Building an agent is the easy part. Operating it reliably is where teams struggle. Agent Ops is the discipline of evaluation, debugging, and continuous improvement.

The Core Challenge

Traditional software testing: Input → Expected output. Pass or fail.

Agent testing: Input → Many valid outputs. How do you evaluate "good enough"?

When a customer asks "where's my order?" a good response might be:

  • "Your order #12345 shipped yesterday via UPS, tracking ZYX987"
  • "Order 12345 is on its way! Here's your tracking: ZYX987 (UPS)"
  • "Great news! Your order shipped. Track it here: [link]"

All valid. None identical. Traditional testing breaks down.

Four Pillars of Agent Ops

1. LM-as-Judge

Use a language model to evaluate agent outputs against quality criteria.

How it works:

Agent output + Evaluation rubric → Judge LLM → Score + Explanation

Example rubric for customer support:

Criterion: Response helpfulness
10 points: Directly solves user's problem with clear, actionable information
7 points: Addresses problem but missing some detail
4 points: Partially relevant, user needs follow-up questions
0 points: Misunderstands problem or provides wrong information

The judge LLM applies this rubric consistently across thousands of responses. It can evaluate nuance that simple string matching can't.

(Saved data entries)
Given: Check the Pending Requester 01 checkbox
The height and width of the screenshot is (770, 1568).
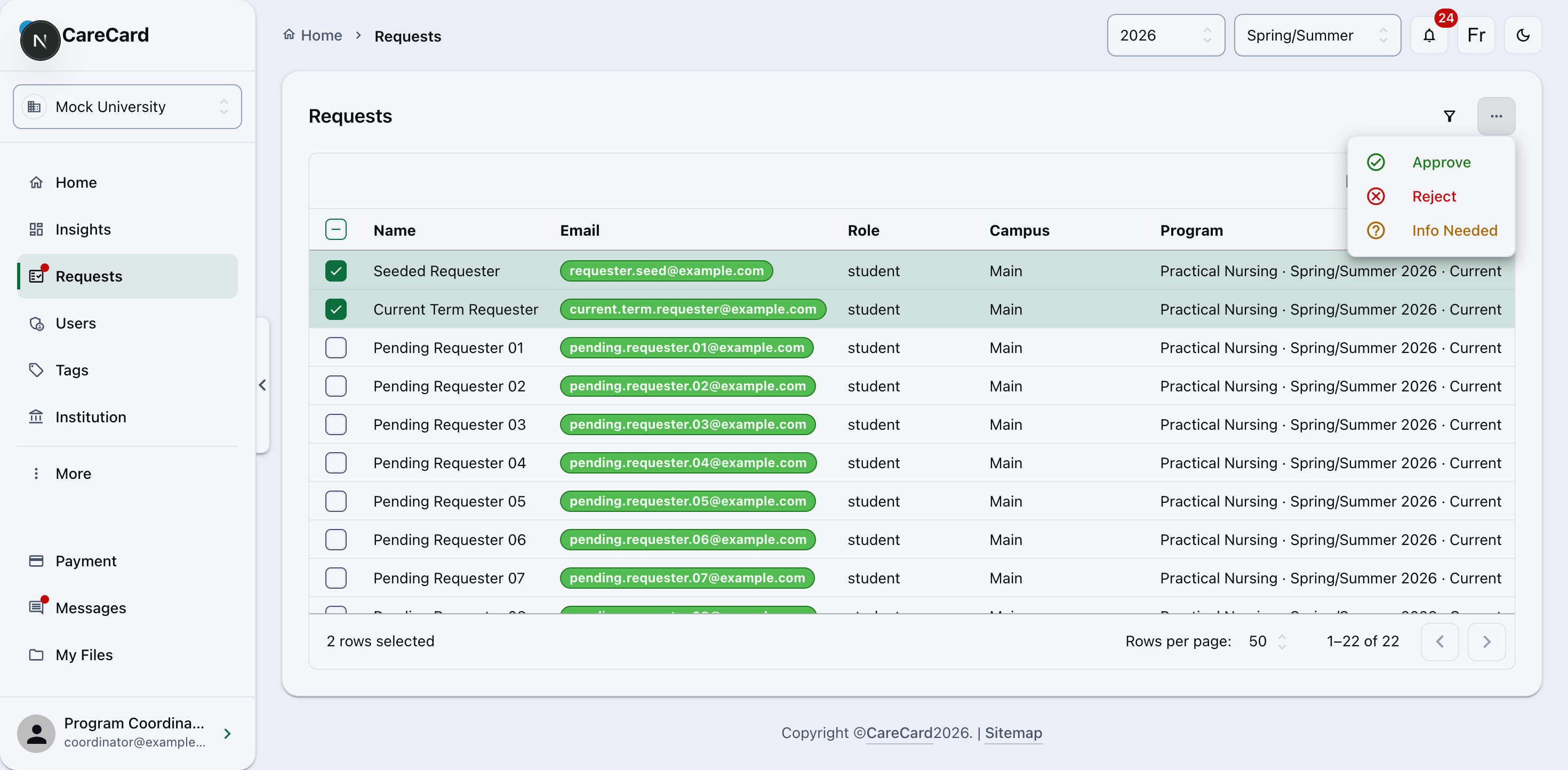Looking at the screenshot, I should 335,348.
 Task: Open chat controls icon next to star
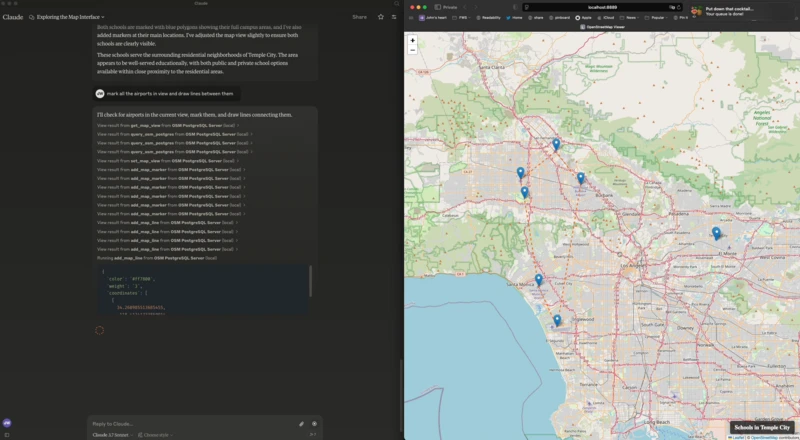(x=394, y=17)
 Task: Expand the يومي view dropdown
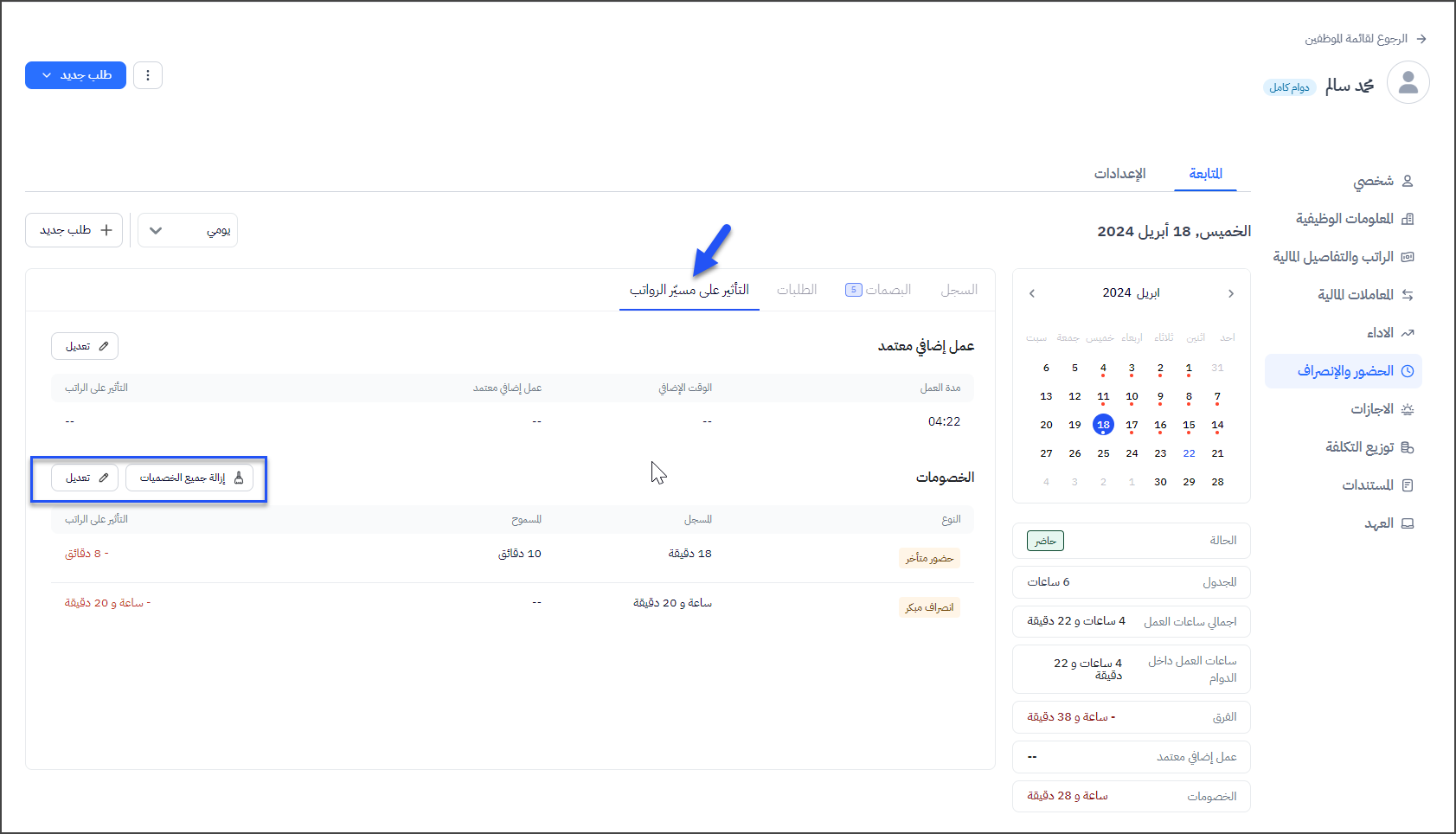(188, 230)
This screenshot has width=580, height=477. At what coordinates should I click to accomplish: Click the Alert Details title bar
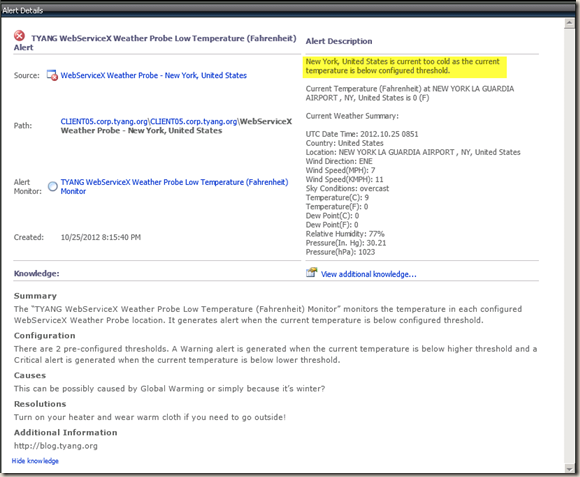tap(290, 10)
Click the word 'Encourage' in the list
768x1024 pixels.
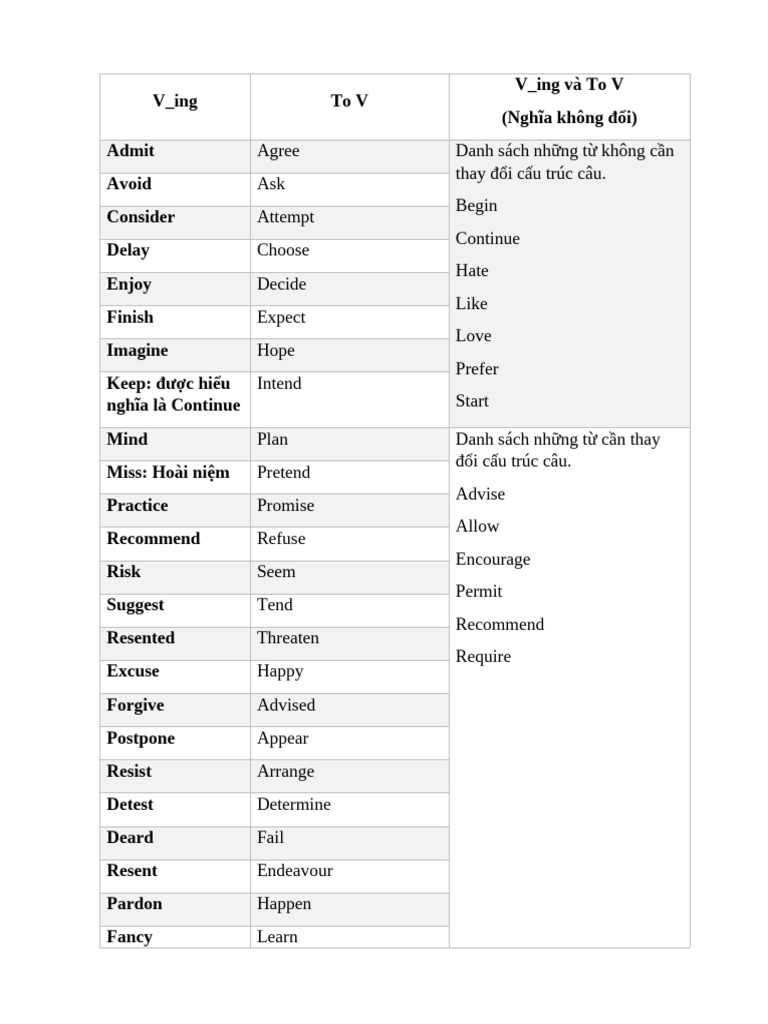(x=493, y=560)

HOW TO COMPLETE THIS TASK:
Answer these questions about the Agent Ops passage:
(a) What does traditional software testing check an input against?
(b) Which shipping carrier appears in the example responses to "where's my order?"
(c) How many points does the helpfulness rubric give a response that addresses the problem but is missing some detail?

SOLUTION TO THIS TASK:
(a) An expected output, with a pass or fail result.
(b) UPS.
(c) 7 points.